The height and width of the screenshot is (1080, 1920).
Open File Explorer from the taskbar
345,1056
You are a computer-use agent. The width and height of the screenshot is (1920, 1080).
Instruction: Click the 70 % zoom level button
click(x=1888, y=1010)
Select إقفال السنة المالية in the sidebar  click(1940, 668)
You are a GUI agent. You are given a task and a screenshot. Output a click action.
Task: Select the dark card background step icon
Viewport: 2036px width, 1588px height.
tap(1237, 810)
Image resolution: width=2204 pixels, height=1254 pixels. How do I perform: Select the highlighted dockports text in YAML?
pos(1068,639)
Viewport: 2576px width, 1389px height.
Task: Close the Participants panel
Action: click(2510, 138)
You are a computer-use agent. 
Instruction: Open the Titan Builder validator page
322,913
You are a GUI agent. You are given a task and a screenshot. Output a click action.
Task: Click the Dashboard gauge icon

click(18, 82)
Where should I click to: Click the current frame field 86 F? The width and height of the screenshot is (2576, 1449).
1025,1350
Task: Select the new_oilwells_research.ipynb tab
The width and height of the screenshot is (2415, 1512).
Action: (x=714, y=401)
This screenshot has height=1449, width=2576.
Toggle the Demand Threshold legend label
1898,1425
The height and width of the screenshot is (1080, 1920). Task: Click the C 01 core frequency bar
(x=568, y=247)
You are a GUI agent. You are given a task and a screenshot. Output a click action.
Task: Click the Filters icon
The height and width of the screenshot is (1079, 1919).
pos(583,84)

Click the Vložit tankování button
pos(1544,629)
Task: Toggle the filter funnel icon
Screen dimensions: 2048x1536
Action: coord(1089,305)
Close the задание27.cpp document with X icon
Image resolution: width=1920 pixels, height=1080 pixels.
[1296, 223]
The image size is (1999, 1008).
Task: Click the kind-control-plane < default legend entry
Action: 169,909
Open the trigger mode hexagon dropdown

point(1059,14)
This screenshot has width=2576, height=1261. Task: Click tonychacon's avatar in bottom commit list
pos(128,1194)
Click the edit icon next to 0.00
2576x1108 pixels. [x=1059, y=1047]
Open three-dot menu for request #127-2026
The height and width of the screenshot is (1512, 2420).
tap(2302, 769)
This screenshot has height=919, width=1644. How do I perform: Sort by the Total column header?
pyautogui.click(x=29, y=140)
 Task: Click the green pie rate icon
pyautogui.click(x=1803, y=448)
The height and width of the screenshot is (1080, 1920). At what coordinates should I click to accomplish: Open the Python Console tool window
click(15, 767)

## EXERCISE
Work out how many lines in this material include the word "computer", and reply with that number alone.

## EXERCISE RESULT
2